Não se desconhece que a infração pode ser realizada antes do ano da eleição, fora do período eleitoral e do registro de candidatura, ou seja, antes da existência da figura do candidato, mas no caso em tela é preciso ter presente que as publicações de jornal foram realizadas em data muito distante, não tendo o condão de caracterizar o ilícito do abuso de poder por conta do longo decurso de tempo transcorrido entre o fato e o pleito, o que reduz sua afetação na normalidade e na legitimidade da eleição bem como a gravidade das circunstâncias.

Esse elevado lapso de tempo também demonstra a ausência de capacidade de as publicações prejudicarem a igualdade de oportunidades nas eleições e a livre manifestação da vontade política popular.

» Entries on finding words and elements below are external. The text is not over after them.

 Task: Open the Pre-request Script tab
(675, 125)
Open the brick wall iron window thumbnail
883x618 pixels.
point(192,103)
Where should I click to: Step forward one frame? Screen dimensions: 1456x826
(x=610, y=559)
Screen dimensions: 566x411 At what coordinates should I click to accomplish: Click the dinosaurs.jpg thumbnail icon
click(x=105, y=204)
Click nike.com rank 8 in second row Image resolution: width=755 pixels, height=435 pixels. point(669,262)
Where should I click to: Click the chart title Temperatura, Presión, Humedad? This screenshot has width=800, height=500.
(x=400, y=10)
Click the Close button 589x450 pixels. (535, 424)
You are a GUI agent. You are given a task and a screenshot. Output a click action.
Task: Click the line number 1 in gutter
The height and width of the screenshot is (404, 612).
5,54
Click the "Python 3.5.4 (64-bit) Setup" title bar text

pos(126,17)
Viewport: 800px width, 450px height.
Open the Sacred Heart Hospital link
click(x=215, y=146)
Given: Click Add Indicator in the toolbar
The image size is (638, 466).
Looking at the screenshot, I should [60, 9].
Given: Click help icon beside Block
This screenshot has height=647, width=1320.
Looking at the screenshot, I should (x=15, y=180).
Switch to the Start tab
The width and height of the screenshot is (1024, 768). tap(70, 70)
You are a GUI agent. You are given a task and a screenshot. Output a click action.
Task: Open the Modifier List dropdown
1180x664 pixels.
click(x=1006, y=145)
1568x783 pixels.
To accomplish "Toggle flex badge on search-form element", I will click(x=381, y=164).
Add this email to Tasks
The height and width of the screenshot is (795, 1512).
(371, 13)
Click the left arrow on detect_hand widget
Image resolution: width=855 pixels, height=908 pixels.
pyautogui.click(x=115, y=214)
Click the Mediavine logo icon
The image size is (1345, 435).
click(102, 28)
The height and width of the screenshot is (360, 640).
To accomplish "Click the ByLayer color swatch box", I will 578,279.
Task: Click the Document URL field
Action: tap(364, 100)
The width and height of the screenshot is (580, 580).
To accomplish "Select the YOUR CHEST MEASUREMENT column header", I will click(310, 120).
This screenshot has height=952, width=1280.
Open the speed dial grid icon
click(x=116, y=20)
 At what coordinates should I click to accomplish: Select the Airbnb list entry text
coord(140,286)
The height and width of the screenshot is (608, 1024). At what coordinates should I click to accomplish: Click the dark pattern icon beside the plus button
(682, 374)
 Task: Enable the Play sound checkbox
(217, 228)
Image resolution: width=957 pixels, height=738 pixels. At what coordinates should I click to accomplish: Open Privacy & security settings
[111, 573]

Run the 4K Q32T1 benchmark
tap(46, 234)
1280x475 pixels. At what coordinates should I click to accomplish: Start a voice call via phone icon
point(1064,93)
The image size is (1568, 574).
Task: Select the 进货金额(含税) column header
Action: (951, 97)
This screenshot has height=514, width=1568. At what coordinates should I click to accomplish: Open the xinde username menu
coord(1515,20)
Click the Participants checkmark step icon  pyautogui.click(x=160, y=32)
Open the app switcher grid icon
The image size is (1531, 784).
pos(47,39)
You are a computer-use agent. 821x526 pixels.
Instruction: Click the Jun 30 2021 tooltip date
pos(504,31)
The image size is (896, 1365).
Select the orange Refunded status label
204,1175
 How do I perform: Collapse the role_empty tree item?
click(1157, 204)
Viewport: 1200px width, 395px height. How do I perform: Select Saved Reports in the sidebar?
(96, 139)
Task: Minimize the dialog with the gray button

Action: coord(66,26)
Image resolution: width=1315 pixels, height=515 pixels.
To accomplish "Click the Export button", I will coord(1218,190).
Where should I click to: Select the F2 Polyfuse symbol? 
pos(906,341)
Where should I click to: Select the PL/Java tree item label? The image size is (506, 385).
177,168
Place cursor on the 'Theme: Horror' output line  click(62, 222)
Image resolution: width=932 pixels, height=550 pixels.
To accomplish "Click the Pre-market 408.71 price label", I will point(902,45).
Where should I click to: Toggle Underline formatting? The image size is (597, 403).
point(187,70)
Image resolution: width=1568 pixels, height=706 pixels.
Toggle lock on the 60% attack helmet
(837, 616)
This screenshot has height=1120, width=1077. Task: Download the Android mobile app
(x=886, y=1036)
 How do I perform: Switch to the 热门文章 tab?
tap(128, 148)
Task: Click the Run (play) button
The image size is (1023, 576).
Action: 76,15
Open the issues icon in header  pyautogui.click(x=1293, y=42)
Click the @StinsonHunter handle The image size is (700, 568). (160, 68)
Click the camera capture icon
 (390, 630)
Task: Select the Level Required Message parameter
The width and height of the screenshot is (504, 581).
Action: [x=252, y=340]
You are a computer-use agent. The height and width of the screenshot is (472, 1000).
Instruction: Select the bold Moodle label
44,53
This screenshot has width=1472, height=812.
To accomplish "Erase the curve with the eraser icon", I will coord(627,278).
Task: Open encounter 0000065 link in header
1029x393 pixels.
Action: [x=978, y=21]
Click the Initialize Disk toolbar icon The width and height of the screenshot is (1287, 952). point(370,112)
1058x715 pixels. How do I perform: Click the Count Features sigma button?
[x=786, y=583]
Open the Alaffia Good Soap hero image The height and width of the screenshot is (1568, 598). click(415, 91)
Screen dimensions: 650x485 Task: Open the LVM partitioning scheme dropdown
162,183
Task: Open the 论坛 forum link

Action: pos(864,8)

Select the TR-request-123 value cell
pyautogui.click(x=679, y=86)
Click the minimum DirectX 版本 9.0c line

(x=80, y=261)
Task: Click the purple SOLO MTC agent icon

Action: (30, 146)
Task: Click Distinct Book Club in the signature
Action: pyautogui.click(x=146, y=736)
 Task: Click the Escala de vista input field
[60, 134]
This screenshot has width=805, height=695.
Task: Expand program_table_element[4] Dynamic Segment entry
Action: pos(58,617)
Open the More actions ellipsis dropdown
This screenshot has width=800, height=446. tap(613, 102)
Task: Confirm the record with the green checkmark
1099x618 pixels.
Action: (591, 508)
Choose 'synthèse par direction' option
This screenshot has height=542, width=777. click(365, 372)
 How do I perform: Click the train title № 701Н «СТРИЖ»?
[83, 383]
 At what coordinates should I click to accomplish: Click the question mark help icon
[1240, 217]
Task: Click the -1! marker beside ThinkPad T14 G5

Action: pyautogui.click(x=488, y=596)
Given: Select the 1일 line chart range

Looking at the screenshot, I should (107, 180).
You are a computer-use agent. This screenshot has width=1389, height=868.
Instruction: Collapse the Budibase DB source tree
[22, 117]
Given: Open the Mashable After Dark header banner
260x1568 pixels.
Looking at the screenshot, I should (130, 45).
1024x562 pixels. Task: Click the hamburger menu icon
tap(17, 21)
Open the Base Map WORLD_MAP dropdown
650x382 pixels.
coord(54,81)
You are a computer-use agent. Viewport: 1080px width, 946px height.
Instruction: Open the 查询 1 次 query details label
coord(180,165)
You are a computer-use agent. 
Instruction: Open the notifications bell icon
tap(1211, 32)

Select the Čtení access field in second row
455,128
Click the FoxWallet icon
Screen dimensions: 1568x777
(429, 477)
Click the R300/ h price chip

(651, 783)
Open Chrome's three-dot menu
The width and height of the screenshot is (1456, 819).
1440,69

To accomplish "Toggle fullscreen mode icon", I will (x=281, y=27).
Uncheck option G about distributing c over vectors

Nesse sentido, transcrevo a acurada conclusão do juízo a quo, que bem apontou a inexistência de infração eleitoral nas publicações em tela:

Compulsando os autos, consta que os demandados, seja pela imprensa escrita, seja por meio de redes sociais, e ainda por meio do seu site da Prefeitura, na internet, fizeram publicações de notícias sobre as obras e outras realizações do Poder Executivo local, conforme documentos juntados com a inicial, bem como no endereço dos sítios eletrônicos. Assim, percebe-se, nas publicidades divulgadas, que não há pedido explícito de votos, nem menção à pretensa candidatura ou exaltação das qualidades do chefe do Poder Executivo local, mas tão somente propaganda institucional, onde são divulgadas as obras da Prefeitura no município e demais atos de governo. Nos vídeos publicados na internet e na propaganda institucional por meio de jornal local, de fato aparece o então Prefeito, ora demandado Gustavo, mas não há menção à candidatura, pedido de votos ou exaltação de suas qualidades. Vale ressaltar, ainda, como acima já mencionado, que a nova redação do art. 36-A, introduzida pela Lei nº 13.165/2015, estabeleceu a permissão de serem divulgados os feitos dos administradores públicos, desde que não tenham cunho eleitoreiro. Assim, no material que instrui a inicial, não vislumbrei prática de propaganda eleitoral antecipada, mas tão somente divulgação de atos de governo, sendo certo que não há como dissociar o Poder Executivo Municipal de seu gestor.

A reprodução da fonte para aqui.